A curated directory of Cloud Security Alliance plugins for Claude Code.
Warning: Make sure you trust a plugin before installing, updating, or using it. CSA does not control what MCP servers, files, or other software are included in external plugins and cannot verify that they will work as intended or that they won't change. See each plugin's homepage for more information.

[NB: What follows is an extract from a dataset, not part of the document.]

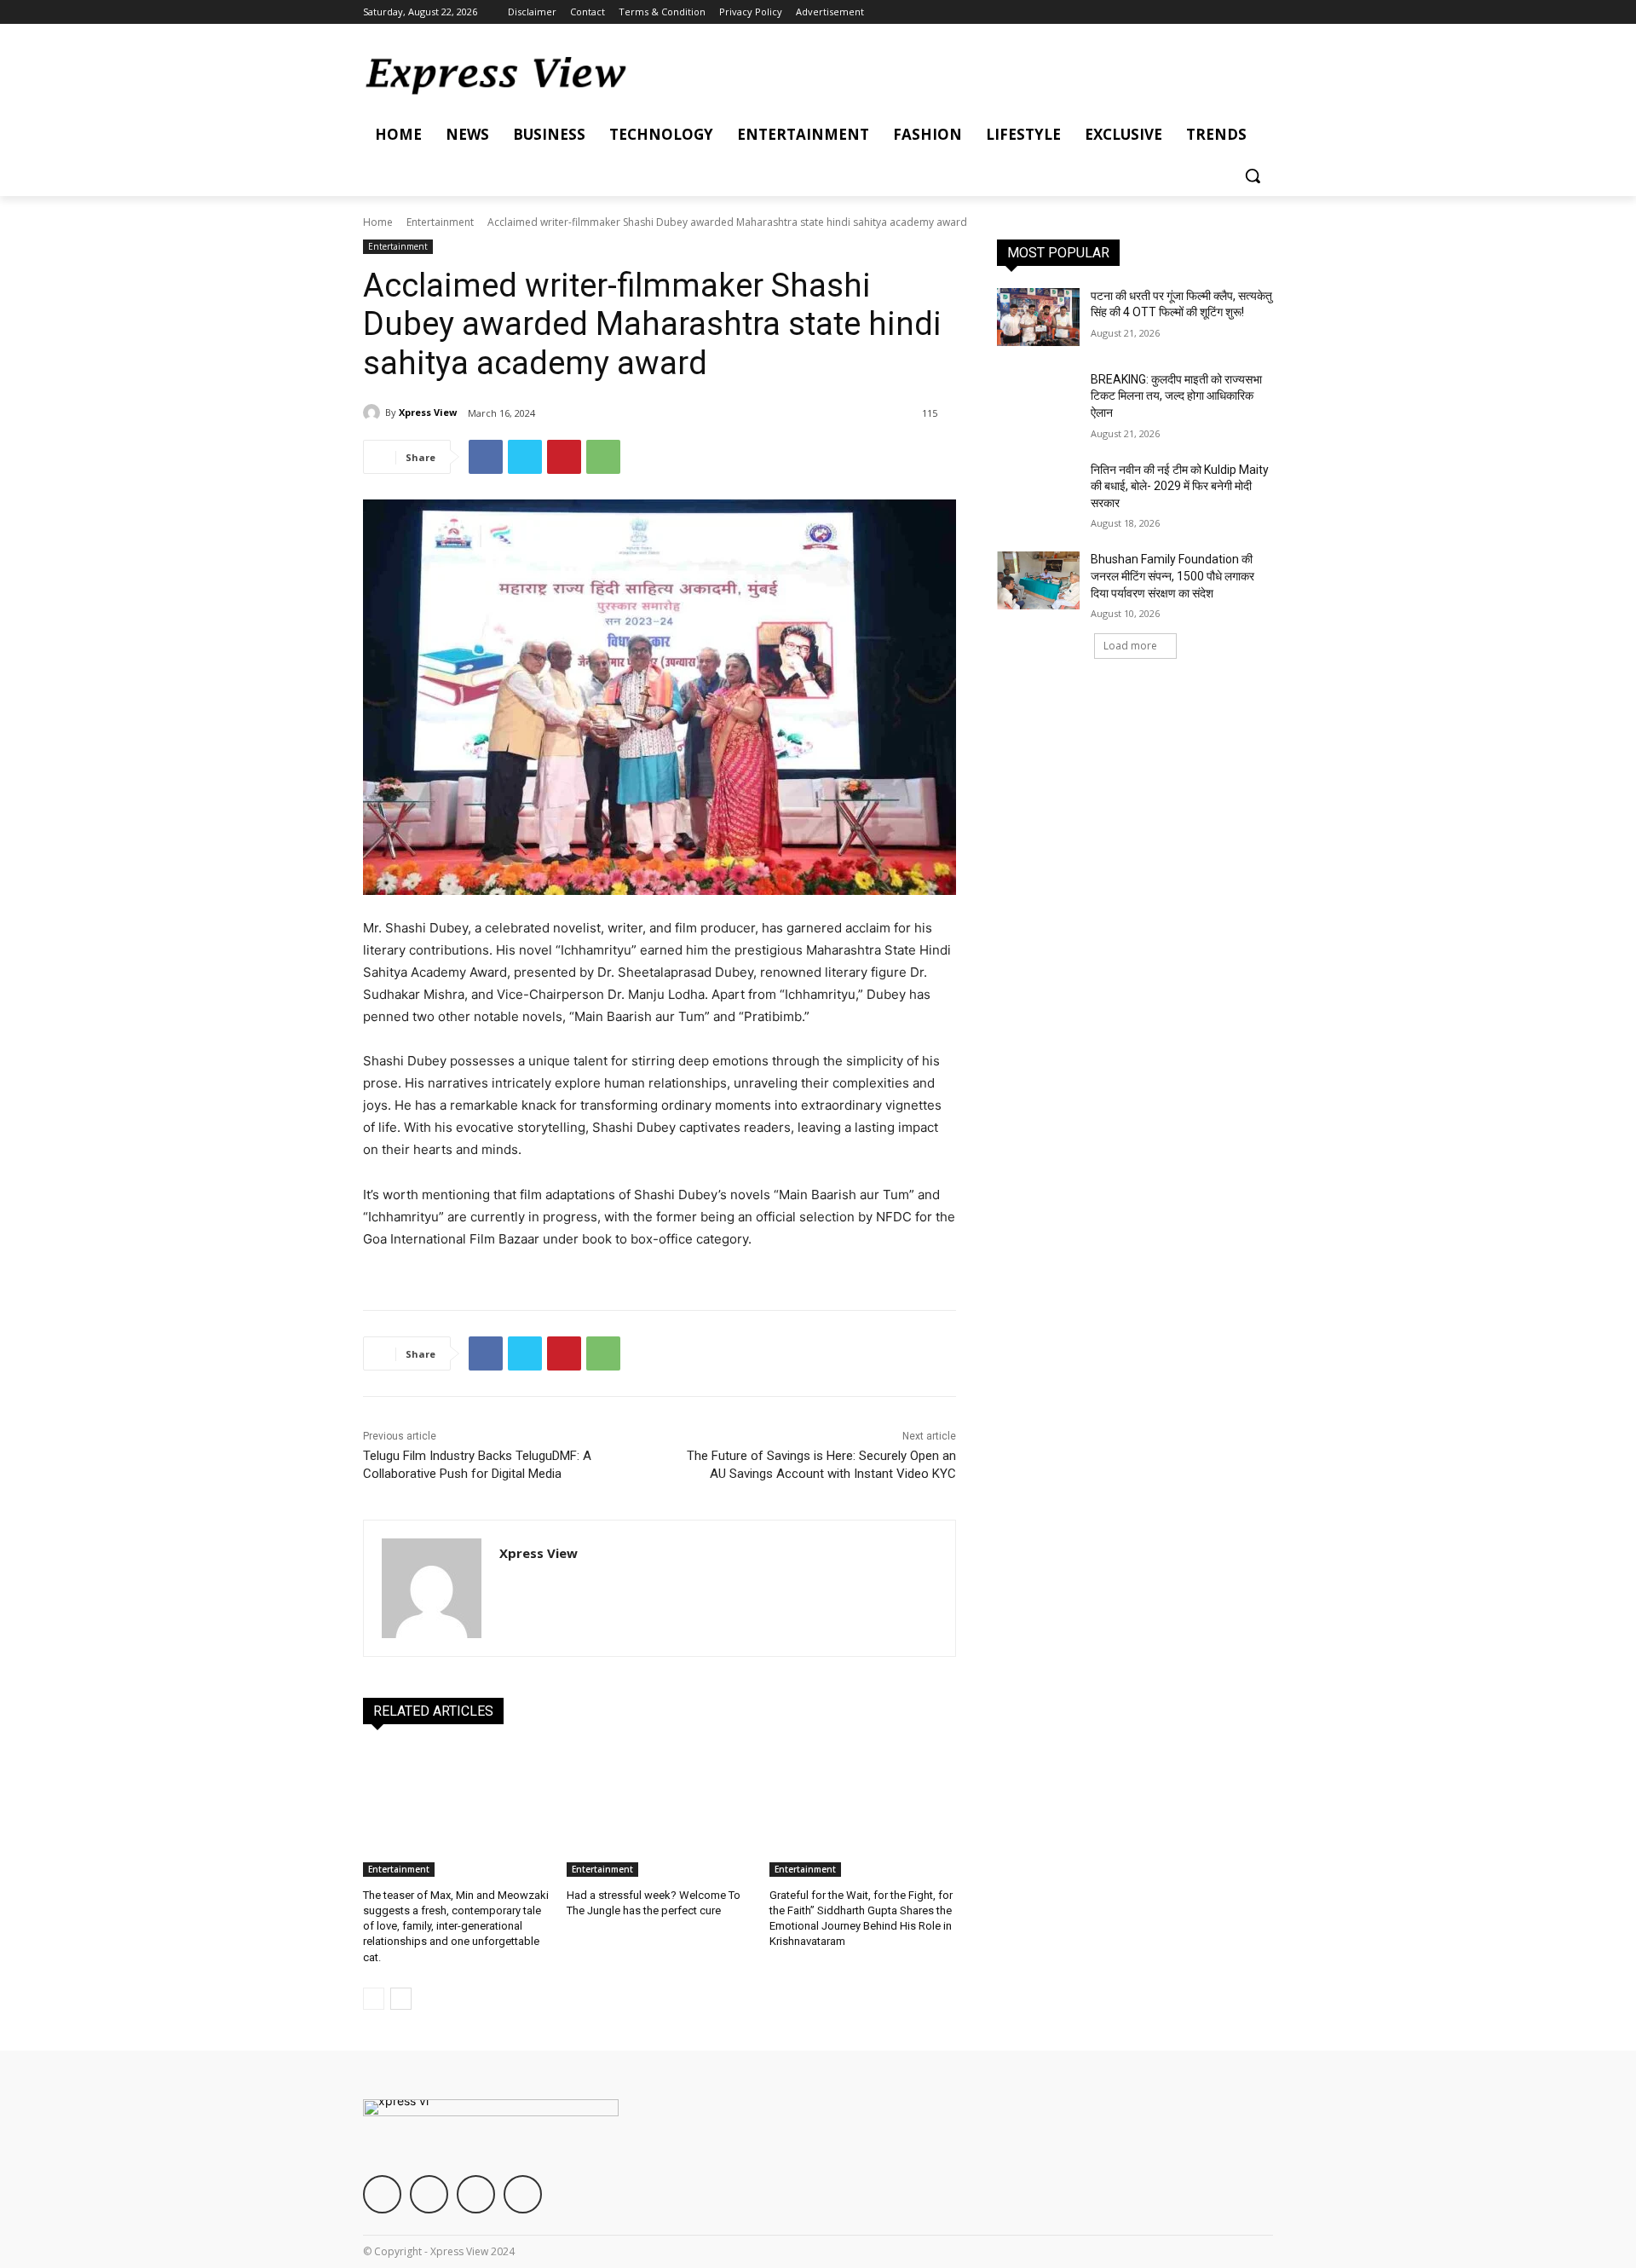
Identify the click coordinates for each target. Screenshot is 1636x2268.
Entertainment (440, 222)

/plugins- Internal plugins developed and maintained by CSA/external_plugins- Third-party plugins from partners and the community
| Plugin | Description | Install |
|---|---|---|
| incident-analysis | Comprehensive security incident analysis with OSINT collection, source cross-referencing, confidence classification, and deep analysis. | /plugin install incident-analysis@csa-plugins-official |
| cwe-analysis | CWE assignment and vulnerability chain analysis for CNAs, security researchers, and vendors. | /plugin install cwe-analysis@csa-plugins-official |
| security-knowledge-ingestion | Ingest security knowledge documents into structured data with reproducible recipes and SecID integration. | /plugin install security-knowledge-ingestion@csa-plugins-official |
| nist-ir-8477-mapping | Map relationships between security knowledge sources using NIST IR 8477 — four relationship styles, use case documentation, cross-model validation. | /plugin install nist-ir-8477-mapping@csa-plugins-official |
| secid | SecID — resolve CVEs, CWEs, ATT&CK techniques, NIST controls, and 700+ security knowledge sources. Local MCP server with internal resolver support. | /plugin install secid@csa-plugins-official |
First, add the CSA marketplace:
/plugin marketplace add CloudSecurityAlliance/csa-plugins-official
Then install any plugin:
/plugin install {plugin-name}@csa-plugins-official
Or browse for plugins in /plugin > Discover
Internal plugins are developed by CSA team members.
To be decided. External plugin submissions will require an automated review and approval process.
Each plugin follows a standard structure:
plugin-name/
├── .claude-plugin/
│ └── plugin.json # Plugin metadata (required)
├── .mcp.json # MCP server configuration (optional)
├── commands/ # Slash commands (optional)
├── agents/ # Agent definitions (optional)
├── skills/ # Skill definitions (optional)
└── README.md # Documentation
Please see each linked plugin for the relevant LICENSE file.